There were several limitations of this study. The number of participants was smaller than the number invited; a proportion of those that did not participate may not have had digital access to the test. Although 70% of DigiVis testing was conducted successfully at home on patients’ own devices, 30% undertook the test at clinic, which may have made gaining access and setting up the test easier. The age distribution of the sampled population was weighted towards the under-10 and 55-75 age groups. The relatively lower proportion of elderly participants likely reflects the pattern of attendance at eye clinics during the COVID-19 lockdown period. Standard clinical testing was carried out using a variety of standard charts: Snellen, ETDRS and children’s logMAR flip charts. This reflects real-world variation in ophthalmology clinics but may have reduced the reliability of clinical measurements. Another limitation of this analysis was the exclusion of patients with VA worse than +0.8 logMAR, a decision made due to the presumed difficulties these individuals may have in accessing the test. Few participants in this study had vision worse than 0.5 logMAR–further investigation in patients with poorer visual acuities is required to verify the app’s potential in this population. Finally, although DigiVis test-retest agreement may suggest superior reliability to clinical assessment, its apparent consistency may have been inflated by participants repeating the test in quick succession, in the same testing environment and on the same devices.

DigiVis represents a validated means of obtaining accurate and reliable visual acuity data without supervision. Particular benefits of the application include: (1) the nature of a distance VA test directly comparable to chart-based assessment; (2) complete automation of the test, not requiring clinician input; (3) CE marking and validated accuracy and reliability, and (4) measurement of viewing distance with compensatory size-adjustment of optotypes. This could prove useful in enabling patients to self-monitor and report their VA, augmenting remote consultations. Asynchronous (maximising patient autonomy) or synchronous (facilitating clinician input via screen-sharing) testing may be utilised as required. For those shielding or self-isolating for COVID-19, DigiVis VA assessment may enable a clinician and the patient to balance the urgency of an in-person consultation with the risk of hospital attendance. As a result of school closures, a year’s cohort of children have missed school vision screening (700,000 children in the UK). DigiVis assessment at home may facilitate catch-up vision screening, although further testing in 4 to 5-year-old children is required to confirm this. Individuals having difficulty in accessing the test due to the unavailability of digital devices, internet connection, or difficulties with the instructions could undertake testing in local community centres or be guided in its use through the screen-share functionality of video-consulting software.

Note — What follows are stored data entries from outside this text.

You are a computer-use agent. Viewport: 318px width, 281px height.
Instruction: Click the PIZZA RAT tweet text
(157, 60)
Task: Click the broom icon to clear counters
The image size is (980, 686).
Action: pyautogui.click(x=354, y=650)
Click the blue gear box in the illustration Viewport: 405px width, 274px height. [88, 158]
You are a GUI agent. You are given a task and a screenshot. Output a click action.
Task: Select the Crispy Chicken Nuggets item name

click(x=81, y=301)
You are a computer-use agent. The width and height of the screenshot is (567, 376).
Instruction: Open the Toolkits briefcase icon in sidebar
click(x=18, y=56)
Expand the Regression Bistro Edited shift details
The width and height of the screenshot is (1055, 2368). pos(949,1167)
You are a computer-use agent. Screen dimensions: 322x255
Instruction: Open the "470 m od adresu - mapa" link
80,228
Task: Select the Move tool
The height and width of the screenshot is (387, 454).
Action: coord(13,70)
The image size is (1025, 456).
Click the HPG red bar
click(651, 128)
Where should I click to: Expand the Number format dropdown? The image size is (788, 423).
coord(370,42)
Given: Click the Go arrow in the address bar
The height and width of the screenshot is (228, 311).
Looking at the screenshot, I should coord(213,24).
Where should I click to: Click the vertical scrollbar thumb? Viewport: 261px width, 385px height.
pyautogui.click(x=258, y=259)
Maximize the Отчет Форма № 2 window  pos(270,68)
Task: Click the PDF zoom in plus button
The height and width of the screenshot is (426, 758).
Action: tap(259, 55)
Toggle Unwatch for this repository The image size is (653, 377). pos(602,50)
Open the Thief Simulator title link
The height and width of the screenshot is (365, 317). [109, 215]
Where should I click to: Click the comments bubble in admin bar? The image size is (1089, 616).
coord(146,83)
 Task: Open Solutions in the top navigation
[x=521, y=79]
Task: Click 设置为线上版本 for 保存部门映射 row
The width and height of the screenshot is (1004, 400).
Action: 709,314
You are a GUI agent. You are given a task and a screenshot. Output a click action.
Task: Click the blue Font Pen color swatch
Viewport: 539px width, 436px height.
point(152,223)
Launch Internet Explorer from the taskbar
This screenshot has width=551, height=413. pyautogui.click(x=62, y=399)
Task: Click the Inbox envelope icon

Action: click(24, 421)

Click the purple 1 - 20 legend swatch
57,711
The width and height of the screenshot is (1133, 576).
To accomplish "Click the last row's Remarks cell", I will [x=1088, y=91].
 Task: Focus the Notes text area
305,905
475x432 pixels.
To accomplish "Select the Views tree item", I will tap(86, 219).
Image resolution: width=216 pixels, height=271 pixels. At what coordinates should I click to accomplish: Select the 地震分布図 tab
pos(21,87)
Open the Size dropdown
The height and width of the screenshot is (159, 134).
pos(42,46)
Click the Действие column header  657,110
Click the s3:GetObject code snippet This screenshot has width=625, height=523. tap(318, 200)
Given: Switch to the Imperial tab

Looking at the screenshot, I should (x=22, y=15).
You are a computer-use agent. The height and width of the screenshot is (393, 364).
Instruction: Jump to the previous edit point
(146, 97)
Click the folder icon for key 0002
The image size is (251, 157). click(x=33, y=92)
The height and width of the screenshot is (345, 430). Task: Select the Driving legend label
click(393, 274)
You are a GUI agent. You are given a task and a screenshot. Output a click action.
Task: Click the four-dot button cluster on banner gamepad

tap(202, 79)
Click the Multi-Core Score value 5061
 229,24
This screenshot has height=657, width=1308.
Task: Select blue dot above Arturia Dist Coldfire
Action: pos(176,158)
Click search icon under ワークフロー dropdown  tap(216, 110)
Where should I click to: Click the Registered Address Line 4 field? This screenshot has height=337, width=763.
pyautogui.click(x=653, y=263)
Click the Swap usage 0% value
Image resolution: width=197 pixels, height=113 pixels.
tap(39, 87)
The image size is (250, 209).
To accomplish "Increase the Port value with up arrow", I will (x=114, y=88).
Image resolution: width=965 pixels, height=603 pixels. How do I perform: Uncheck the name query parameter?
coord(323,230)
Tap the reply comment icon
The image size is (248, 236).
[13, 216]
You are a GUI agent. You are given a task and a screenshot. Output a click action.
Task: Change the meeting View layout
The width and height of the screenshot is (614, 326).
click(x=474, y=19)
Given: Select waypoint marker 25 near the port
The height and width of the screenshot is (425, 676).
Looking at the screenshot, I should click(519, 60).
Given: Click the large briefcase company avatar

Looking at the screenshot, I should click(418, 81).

This clinical validation study indicates that DigiVis self-testing is a viable alternative to standard clinical assessment of VA in patients aged five years and older. Further studies are needed to validate its use in the elderly, patients with VA worse than 0.5 logMAR, and vision screening in young children. The web-app has the potential to support triage and remote consultations for ophthalmology services and be used for VA testing in primary and secondary care where a standard chart or suitable trained examiner is not available, for instance, general practice, emergency departments, and in-patient wards. Additional support or alternative testing will still be necessary for patients with severe visual impairment, cognitive impairment, or who struggle with digital access. For selected patients, VA apps have the potential to reduce the need for clinic attendance, and workload, but require integration into patient pathways, clinician workflows, and electronic patient records.